Original Post: VersionControlTools
Feed Title: Martin Fowler's Bliki
Feed URL: http://martinfowler.com/feed.atom
Feed Description: A cross between a blog and wiki of my partly-formed ideas on software development
If you spend time talking to software developers about tools, one
of the biggest topics I hear about are version control tools. Once
you've got to the point of using version control tools, and any
competent developers does, then they become a big part of your
life. Version tools are not just important for maintaining a history
of a project, they are also the foundation for a team to
collaborate. So it's no surprise that I hear frequent complaints
about poor version control tools. In our recent ThoughtWorks
technology radar, we called out two items as version control
tools that enterprises should be assessing for use: Subversion and
Distributed Version Control Systems (DVCS). Here I want to expand on
that, summarizing many discussions we've had internally about
version control tools.
But first some pinches of salt.
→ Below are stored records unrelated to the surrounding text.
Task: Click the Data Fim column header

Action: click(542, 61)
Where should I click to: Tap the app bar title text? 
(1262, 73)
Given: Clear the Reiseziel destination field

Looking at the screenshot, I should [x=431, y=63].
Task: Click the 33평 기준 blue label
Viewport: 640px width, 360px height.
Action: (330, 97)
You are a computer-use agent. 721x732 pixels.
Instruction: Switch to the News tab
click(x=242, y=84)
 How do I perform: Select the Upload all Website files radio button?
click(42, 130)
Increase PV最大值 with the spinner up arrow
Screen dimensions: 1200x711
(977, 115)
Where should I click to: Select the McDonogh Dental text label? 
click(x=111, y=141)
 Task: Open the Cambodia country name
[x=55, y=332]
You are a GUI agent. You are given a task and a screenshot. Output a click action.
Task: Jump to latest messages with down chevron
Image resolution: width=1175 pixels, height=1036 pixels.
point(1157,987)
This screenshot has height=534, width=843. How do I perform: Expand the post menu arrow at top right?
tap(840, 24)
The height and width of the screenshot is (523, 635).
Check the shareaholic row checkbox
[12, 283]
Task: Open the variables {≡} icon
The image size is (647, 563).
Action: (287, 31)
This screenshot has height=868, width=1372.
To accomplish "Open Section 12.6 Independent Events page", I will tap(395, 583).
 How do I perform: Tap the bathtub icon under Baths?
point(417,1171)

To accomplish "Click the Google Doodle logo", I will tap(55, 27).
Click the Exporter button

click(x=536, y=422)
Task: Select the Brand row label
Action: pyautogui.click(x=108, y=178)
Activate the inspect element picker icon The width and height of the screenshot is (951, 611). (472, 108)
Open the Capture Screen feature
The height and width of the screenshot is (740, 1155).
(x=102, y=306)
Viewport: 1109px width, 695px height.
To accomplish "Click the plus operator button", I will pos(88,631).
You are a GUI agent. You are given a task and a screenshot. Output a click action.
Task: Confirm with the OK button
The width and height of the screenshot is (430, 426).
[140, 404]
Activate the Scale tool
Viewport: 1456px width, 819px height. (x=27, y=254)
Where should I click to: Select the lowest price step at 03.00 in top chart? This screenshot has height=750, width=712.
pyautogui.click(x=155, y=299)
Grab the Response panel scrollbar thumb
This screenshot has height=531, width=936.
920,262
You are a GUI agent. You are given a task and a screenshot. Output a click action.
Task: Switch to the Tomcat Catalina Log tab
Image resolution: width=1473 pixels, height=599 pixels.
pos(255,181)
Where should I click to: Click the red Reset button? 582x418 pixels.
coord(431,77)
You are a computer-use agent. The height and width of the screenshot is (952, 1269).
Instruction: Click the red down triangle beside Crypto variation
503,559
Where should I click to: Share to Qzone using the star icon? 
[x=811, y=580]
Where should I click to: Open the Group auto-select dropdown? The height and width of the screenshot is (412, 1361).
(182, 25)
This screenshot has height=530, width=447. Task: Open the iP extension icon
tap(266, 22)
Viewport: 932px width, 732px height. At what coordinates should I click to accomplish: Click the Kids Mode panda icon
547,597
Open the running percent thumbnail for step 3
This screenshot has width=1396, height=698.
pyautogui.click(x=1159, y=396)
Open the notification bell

I wrote this piece based on an
unscientific agglomeration of conversations with my colleagues
inside ThoughtWorks and various friends and associates outside. I
haven't engaged in any rigorous testing or structured comparisons,
so like most of my writing this is based on
AnecdotalEvidence. My personal experience in recent years
is mostly subversion and mercurial, but my usage patterns are not
typical of a software development team. Overwhelmingly my contacts
like to work in an agile-xp approach (even if many sniff at the
label) and need tools that support that work style. I expect many
people to be annoyed by this article. I hope that annoyance will
lead to good articles that I can link to.
Fundamentally there's three version control systems that get
broad approval: subversion (svn), git, and mercurial (hg).
Behind the Recommendability Threshold
Many tools fail to pass the recommendability threshold. There are two
reasons why: poor capability or poor visibility.
Many tools garner consistent complaints from ThoughtWorkers about
their lack of capability. (ThoughtWorkers being what they are, all
tools, including the preferred set, get some complaints. Those
behind the threshold get mostly complaints.) Two in particular
generate a lot of criticism: ClearCase
(from IBM) and TFS
(from Microsoft). One reason they get a lot of criticism is that
they are very popular on client sites, often with company policies
mandating their use (I'll describe a coping strategy for that
at the end).
It's fair to say that often these problems are compounded by
company policies around using VCS. I've heard of some truly bizarre
work-flows imposed on teams that make it a constant hurdle to get
anything done. Since the VCS is the tool that enforces these
work-flows, it does tend to get tarred with that brush.
I'm not going to go into details about the problems the
poor-capability tools have here, that would be another
article. (This has probably made me even more unpopular in IBM and
Microsoft as it is.) I will, at least for the moment, leave it with
the fact that developers I respect have worked extensively with, and
do not recommend, these products.
The second reason for shuffling a tool behind the
recommendability threshold is that I don't hear many comments about
some tools. This is an issue because less-popular tools make it
difficult to find developers who know how to use them or want to
find out. There are many reasons why otherwise good tools can fall
behind there. I used to hear people say good things about Perforce,
but now the feeling seems to be that it doesn't have compelling
advantages over Subversion, let alone the DVCSs. Speaking of DVCSs,
there are more than just the two I've highlighted here. Bazaar, in
particular, is one I occasionally hear good things about, but again
I hear about it much less often then git or Mercurial.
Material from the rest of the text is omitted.